- PROBLEM REQUIREMENTS:
For this task, every record below must be reproduced exactly.

====== EXTRACTED MATERIAL

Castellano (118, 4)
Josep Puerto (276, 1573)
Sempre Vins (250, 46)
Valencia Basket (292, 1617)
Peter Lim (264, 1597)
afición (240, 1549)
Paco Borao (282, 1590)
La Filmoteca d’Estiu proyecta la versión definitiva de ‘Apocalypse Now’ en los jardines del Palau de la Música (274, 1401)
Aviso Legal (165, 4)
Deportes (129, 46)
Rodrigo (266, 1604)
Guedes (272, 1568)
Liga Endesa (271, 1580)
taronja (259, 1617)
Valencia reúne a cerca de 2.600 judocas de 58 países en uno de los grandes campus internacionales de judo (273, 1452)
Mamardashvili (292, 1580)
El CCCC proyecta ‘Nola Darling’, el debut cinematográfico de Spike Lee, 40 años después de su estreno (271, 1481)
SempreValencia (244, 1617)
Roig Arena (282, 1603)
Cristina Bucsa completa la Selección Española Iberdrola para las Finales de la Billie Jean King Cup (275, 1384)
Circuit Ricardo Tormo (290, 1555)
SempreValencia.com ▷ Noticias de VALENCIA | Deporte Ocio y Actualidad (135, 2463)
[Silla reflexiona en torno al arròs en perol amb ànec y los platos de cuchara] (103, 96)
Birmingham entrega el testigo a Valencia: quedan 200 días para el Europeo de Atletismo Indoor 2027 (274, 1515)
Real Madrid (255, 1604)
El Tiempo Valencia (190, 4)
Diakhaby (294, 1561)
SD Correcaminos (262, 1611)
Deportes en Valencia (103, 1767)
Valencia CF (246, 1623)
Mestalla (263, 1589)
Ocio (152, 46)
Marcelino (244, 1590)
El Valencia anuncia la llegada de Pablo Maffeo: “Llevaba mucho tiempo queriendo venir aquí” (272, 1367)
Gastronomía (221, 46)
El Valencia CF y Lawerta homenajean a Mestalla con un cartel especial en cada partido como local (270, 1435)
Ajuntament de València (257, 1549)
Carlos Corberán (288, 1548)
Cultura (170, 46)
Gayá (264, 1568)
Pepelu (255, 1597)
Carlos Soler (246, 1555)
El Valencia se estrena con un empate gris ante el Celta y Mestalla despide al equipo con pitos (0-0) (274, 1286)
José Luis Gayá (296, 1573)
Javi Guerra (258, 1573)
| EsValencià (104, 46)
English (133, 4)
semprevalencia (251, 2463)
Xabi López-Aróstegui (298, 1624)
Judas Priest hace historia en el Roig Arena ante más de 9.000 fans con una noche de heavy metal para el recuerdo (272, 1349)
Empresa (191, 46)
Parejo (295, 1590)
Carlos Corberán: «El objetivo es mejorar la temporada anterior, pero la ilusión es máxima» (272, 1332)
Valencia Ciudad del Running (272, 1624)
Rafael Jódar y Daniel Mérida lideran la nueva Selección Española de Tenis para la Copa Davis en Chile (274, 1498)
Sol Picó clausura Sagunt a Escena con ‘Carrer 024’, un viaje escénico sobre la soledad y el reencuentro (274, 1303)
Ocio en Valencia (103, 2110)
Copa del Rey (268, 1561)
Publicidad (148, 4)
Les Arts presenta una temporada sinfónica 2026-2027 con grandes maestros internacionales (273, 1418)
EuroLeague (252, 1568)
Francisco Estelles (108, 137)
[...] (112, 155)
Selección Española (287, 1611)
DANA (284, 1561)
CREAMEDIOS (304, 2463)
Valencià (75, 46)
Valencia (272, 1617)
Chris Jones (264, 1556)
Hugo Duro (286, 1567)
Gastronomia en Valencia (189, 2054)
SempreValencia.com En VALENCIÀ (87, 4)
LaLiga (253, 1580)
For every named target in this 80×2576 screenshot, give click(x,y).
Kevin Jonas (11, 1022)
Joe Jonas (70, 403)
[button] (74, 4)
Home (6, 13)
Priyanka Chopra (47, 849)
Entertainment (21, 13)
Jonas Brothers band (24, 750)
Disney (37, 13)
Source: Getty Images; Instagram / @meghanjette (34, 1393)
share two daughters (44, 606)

============

- TASK RESPONSE:
Castellano (118, 4)
Josep Puerto (276, 1573)
Sempre Vins (250, 46)
Valencia Basket (292, 1617)
Peter Lim (264, 1597)
afición (240, 1549)
Paco Borao (282, 1590)
La Filmoteca d’Estiu proyecta la versión definitiva de ‘Apocalypse Now’ en los jardines del Palau de la Música (274, 1401)
Aviso Legal (165, 4)
Deportes (129, 46)
Rodrigo (266, 1604)
Guedes (272, 1568)
Liga Endesa (271, 1580)
taronja (259, 1617)
Valencia reúne a cerca de 2.600 judocas de 58 países en uno de los grandes campus internacionales de judo (273, 1452)
Mamardashvili (292, 1580)
El CCCC proyecta ‘Nola Darling’, el debut cinematográfico de Spike Lee, 40 años después de su estreno (271, 1481)
SempreValencia (244, 1617)
Roig Arena (282, 1603)
Cristina Bucsa completa la Selección Española Iberdrola para las Finales de la Billie Jean King Cup (275, 1384)
Circuit Ricardo Tormo (290, 1555)
SempreValencia.com ▷ Noticias de VALENCIA | Deporte Ocio y Actualidad (135, 2463)
[Silla reflexiona en torno al arròs en perol amb ànec y los platos de cuchara] (103, 96)
Birmingham entrega el testigo a Valencia: quedan 200 días para el Europeo de Atletismo Indoor 2027 (274, 1515)
Real Madrid (255, 1604)
El Tiempo Valencia (190, 4)
Diakhaby (294, 1561)
SD Correcaminos (262, 1611)
Deportes en Valencia (103, 1767)
Valencia CF (246, 1623)
Mestalla (263, 1589)
Ocio (152, 46)
Marcelino (244, 1590)
El Valencia anuncia la llegada de Pablo Maffeo: “Llevaba mucho tiempo queriendo venir aquí” (272, 1367)
Gastronomía (221, 46)
El Valencia CF y Lawerta homenajean a Mestalla con un cartel especial en cada partido como local (270, 1435)
Ajuntament de València (257, 1549)
Carlos Corberán (288, 1548)
Cultura (170, 46)
Gayá (264, 1568)
Pepelu (255, 1597)
Carlos Soler (246, 1555)
El Valencia se estrena con un empate gris ante el Celta y Mestalla despide al equipo con pitos (0-0) (274, 1286)
José Luis Gayá (296, 1573)
Javi Guerra (258, 1573)
| EsValencià (104, 46)
English (133, 4)
semprevalencia (251, 2463)
Xabi López-Aróstegui (298, 1624)
Judas Priest hace historia en el Roig Arena ante más de 9.000 fans con una noche de heavy metal para el recuerdo (272, 1349)
Empresa (191, 46)
Parejo (295, 1590)
Carlos Corberán: «El objetivo es mejorar la temporada anterior, pero la ilusión es máxima» (272, 1332)
Valencia Ciudad del Running (272, 1624)
Rafael Jódar y Daniel Mérida lideran la nueva Selección Española de Tenis para la Copa Davis en Chile (274, 1498)
Sol Picó clausura Sagunt a Escena con ‘Carrer 024’, un viaje escénico sobre la soledad y el reencuentro (274, 1303)
Ocio en Valencia (103, 2110)
Copa del Rey (268, 1561)
Publicidad (148, 4)
Les Arts presenta una temporada sinfónica 2026-2027 con grandes maestros internacionales (273, 1418)
EuroLeague (252, 1568)
Francisco Estelles (108, 137)
[...] (112, 155)
Selección Española (287, 1611)
DANA (284, 1561)
CREAMEDIOS (304, 2463)
Valencià (75, 46)
Valencia (272, 1617)
Chris Jones (264, 1556)
Hugo Duro (286, 1567)
Gastronomia en Valencia (189, 2054)
SempreValencia.com En VALENCIÀ (87, 4)
LaLiga (253, 1580)
For every named target in this 80×2576 screenshot, give click(x,y).
Kevin Jonas (11, 1022)
Joe Jonas (70, 403)
[button] (74, 4)
Home (6, 13)
Priyanka Chopra (47, 849)
Entertainment (21, 13)
Jonas Brothers band (24, 750)
Disney (37, 13)
Source: Getty Images; Instagram / @meghanjette (34, 1393)
share two daughters (44, 606)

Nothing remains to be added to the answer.